Erfasst ein Auto eine auf dem Bordstein stehende Person, haftet größtenteils der*die Fahrer*in des Wagens. Das hat das OLG Zweibrücken entschieden. Kraftfahrzeugführerende müssen demnach das Risiko für Fußgänger*innen minimieren, indem sie einen gewissen Abstand zum Bordstein halten.

Elfjähriges Kind am Bordstein erfasst

Kläger und Opfer im Verfahren vor dem OLG Zweibrücken war ein elfjähriger Junge. Als er eines morgens auf dem Weg zur Schule an einer roten Ampel wartete, stellte er sich auf die Bordsteinkante. Dann passierte es: Die beklagte Autofahrerin fuhr mit ihrem Wagen am äußersten Rand der Fahrbahn am Jungen vorbei, erfasste ihn und verletzte ihn schwer.

Daraufhin zog der Junge; vertreten durch seine Eltern; vor Gericht und verlangte von der Fahrerin des Fahrzeugs bzw. deren Versicherung Schadensersatz und Schmerzensgeld. Das LG Kaiserslautern gab ihm Recht und sprach ihm beides zu. Die Beklagte jedoch legte Berufung gegen das erstinstanzliche Urteil ein. Die Sache kam zum OLG Zweibrücken.

Hinweis: Mitverschulden und Haftung nach § 254 BGB
Oft haben Opfer und Schädiger*in einen Unfall gemeinsam zu verschulden. In solchen Fällen kommt der § 254 BGB zum Einsatz. Er regelt das Mitverschulden der geschädigten Person und teilt die Haftung für entstandene Schäden anteilig auf das Verschulden der Parteien auf.

Autofahrerin haftet mehrheitlich

Die Berufung hatte vorm OLG aber keinen Erfolg. Völlig zu Recht müsse die Fahrerin für einen Großteil des entstandenen Schadens aufkommen. Die Fahrbahn bis an den Bordstein heran zu befahren berge ein hohes Risiko für Fußgänger*innen; erst Recht, wenn es sich dabei um Kinder handle. Ganz klar hätte die Beklagte hier mehr Abstand zum Bordstein halten sollen.

Zwar erkennt das Gericht auch eine Mitschuld des Jungen an, es begrenzt seine Haftung aber auf maximal 20 % des verursachten Schadens. Dem Kind muss klar gewesen sein, dass das Warten auf der Bordsteinkante einer viel befahrenen Straße gefährlich ist. Insoweit hatte das Gericht keinen Zweifel an der Einsichtsfähigkeit des Schülers. Dennoch sei das Verhalten der Autofahrerin hier rechtlich mehr zu missbilligen.

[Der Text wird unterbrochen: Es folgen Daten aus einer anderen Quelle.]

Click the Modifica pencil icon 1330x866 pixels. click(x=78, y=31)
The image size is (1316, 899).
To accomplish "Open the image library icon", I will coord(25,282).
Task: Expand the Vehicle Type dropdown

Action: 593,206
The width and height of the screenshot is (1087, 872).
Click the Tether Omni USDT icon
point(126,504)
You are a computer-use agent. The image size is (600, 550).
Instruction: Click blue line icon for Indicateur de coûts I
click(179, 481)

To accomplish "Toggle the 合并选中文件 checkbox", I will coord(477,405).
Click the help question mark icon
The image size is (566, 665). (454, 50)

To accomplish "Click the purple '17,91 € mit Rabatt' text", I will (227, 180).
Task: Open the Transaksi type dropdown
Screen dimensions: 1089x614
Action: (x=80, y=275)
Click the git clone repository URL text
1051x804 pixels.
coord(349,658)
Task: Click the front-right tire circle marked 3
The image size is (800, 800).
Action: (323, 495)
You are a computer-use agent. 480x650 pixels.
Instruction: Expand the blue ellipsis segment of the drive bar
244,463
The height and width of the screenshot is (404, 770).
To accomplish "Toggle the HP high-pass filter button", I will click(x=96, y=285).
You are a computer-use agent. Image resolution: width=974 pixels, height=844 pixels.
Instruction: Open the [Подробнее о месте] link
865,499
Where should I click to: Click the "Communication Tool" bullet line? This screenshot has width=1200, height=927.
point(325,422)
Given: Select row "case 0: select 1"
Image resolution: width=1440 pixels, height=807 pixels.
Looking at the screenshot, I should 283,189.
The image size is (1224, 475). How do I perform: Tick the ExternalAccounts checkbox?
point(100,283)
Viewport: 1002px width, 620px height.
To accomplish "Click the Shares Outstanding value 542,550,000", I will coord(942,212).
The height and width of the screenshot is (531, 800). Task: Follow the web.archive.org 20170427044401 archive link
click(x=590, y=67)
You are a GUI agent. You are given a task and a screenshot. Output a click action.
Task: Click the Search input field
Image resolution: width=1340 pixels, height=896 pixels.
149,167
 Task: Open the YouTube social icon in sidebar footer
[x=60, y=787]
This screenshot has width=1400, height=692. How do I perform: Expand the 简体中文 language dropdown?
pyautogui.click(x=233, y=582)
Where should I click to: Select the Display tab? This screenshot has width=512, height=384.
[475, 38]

Einsichtsfähigkeit von Kindern entscheidend

Sind Kinder an Unfällen beteiligt, richtet sich ihr Verschulden und ihre Haftung nach dem Alter und ihrer Einsichtsfähigkeit. Man unterscheidet grob drei Stadien:

  • Bis zum siebten Lebensjahr sind Kinder nicht deliktsfähig. Eine Haftung ist hier daher ausgeschlossen.
  • Zwischen dem siebten und dem zehnten Lebensjahr haften Kinder nur bei vorsätzlich verursachten Schäden im Straßenverkehr.
  • Ab dem zehnten Lebensjahr wird auf die Einsichtsfähigkeit des Kindes abgestellt. Die Frage ist dann, ob das Kind sich des Risikos im Straßenverkehr und den Konsequenzen seiner eigenen Handlungen bewusst ist. Die Haftung wird dann anteilig nach dem Verschulden aufgeteilt.

Gerade die Einsichtsfähigkeit ist eine Einzelfallfrage, die keinen festen Regeln unterliegt und immer wieder neu von Gerichten zu prüfen ist.